What Brands Can Learn From Marketers Outside Their Industry

Rick Liebling
September 30, 2014 • 3 min read
Updated on May 5, 2017
This article by Unmetric’s Global Head of Marketing, Rick Liebling, originally appeared in AdAge.
Larry Bird and Magic Johnson — two fierce rivals in one of basketball’s most storied eras. The documentary “Magic & Bird — A Courtship of Rivals” highlights how the two studied, thought about and obsessed over each other’s performance. Who put in more hours of practice each day? Who had the better weekly game stats? Who won the most MVP honors?
As humans, it’s natural to set our eyes and minds upon direct competitors to help shape our own aspirations and behavior. The same holds true for brands (which we often forget are made up of individual humans). American Airlines and United. Nike and Adidas. McDonald’s and Burger King. We expect these brands to wonder what the other guy is up to. It is, in a sense, “keeping up with the Joneses” at the highest level.
But can Nike learn anything from Red Bull? Can CitiBank take cues from American Airlines? When it comes to social media strategy and tactics, the answer is “yes.”
Brands can and should look to others in their traditional competitive set to help guide their social media efforts. This can range from understanding which social networks to focus resources on to uncovering specific content or campaigns that elicit high engagement from consumers generally interested in travel, shoes, fast food, etc.
Likewise, brands can harvest actionable social media insights and set creative direction based on those from outside their sector.
Here are a few examples of how this might work.
- Customer service insights: Airlines and hospitality brands have typically led the charge on using social media for customer service. Brands outside of the sector such as financial or credit card companies that also deal with a lot of customer service-related issues can look to the social strategies of airlines for best practices. These KPIs can include response-rate percentage, average response time, and response type — for example, does the brand request a direct message, apologize openly, etc.
- Event-based marketing: As the 2014 Winter Olympics and FIFA World Cup demonstrated, event-based marketing via social media is an immense opportunity for brands to reach engaged audiences all over the globe. Brands (even ones that aren’t official event sponsors) can benchmark their social efforts against other sponsors outside of their sector. For example, a brand like Coke could benchmark its social content and campaigns against Sony or Visa for a major event — not just against other beverage or cola brands.
- Fan affinity: Consumers often choose products based on demographics and psychographics, and brands can learn a lot by observing the social strategies of brands that fall outside of their sector but target the same consumer. For example, an auto brand could look at the social media efforts of a clothing brand that goes after the same young affluent consumer. This data informs what type of content each brand is up against from a share-of-voice perspective with that specific audience. Brands can look to brands outside of their sector to identify specific content and campaigns that resonate well (or have failed) with the audience they have in common.

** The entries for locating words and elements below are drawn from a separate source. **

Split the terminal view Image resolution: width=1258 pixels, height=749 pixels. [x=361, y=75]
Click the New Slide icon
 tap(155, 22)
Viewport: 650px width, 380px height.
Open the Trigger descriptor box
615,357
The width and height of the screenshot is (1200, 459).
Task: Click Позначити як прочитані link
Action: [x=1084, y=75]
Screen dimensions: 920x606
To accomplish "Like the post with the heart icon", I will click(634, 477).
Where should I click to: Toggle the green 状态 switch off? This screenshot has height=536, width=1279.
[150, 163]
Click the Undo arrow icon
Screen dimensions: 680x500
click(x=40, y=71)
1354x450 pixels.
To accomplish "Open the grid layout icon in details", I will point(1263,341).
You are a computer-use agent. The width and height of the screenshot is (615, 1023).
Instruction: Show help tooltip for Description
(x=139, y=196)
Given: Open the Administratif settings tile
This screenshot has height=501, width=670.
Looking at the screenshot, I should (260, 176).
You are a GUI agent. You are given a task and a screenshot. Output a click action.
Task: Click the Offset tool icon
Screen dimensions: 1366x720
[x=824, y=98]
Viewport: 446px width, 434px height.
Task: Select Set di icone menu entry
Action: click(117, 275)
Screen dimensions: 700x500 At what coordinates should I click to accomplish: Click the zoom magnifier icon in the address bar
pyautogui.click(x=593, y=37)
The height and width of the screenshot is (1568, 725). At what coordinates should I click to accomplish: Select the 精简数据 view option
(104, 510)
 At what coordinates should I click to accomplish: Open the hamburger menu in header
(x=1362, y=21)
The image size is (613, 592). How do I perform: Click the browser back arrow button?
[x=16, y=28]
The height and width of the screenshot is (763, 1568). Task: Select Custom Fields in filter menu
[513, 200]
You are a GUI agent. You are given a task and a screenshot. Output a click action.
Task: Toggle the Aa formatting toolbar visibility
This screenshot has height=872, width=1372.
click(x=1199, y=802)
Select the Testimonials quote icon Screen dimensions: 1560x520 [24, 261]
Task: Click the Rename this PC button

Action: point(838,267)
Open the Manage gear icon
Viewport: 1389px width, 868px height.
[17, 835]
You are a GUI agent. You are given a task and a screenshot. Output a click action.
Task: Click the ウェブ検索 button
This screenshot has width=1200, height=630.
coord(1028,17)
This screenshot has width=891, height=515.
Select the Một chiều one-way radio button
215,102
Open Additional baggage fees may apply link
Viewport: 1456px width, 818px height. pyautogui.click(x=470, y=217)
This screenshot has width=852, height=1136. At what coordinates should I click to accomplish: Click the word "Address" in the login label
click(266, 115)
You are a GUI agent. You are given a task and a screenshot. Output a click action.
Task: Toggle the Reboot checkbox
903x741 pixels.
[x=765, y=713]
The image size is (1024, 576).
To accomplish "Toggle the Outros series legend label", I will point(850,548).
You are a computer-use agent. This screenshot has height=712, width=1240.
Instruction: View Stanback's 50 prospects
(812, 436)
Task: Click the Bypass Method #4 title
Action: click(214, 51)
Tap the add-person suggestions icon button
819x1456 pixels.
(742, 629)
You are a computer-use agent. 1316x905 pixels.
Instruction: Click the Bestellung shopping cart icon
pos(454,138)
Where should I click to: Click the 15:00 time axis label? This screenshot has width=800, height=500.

Larry Bird once said: “I don’t know if I practiced more than anybody, but I sure practiced enough. I still wonder if somebody — somewhere — was practicing more than me.”
Today’s digital marketers don’t have to sit around wondering what other brands are doing on social media. With the right platforms, they can quickly and easily understand the who, what, where and when of social success (and failure). And by success, we mean audience engagement that transcends vanity metrics such as follows and likes.
From new products to TV advertisements to social media, you keep tabs on and benchmark against direct competitors — that’s a given. But are you observing brands on social media outside of your sector? If not, you may be missing insights that can yield unexpected ideas, push you to think differently and stir up new wells of creativity that might otherwise remain stagnant.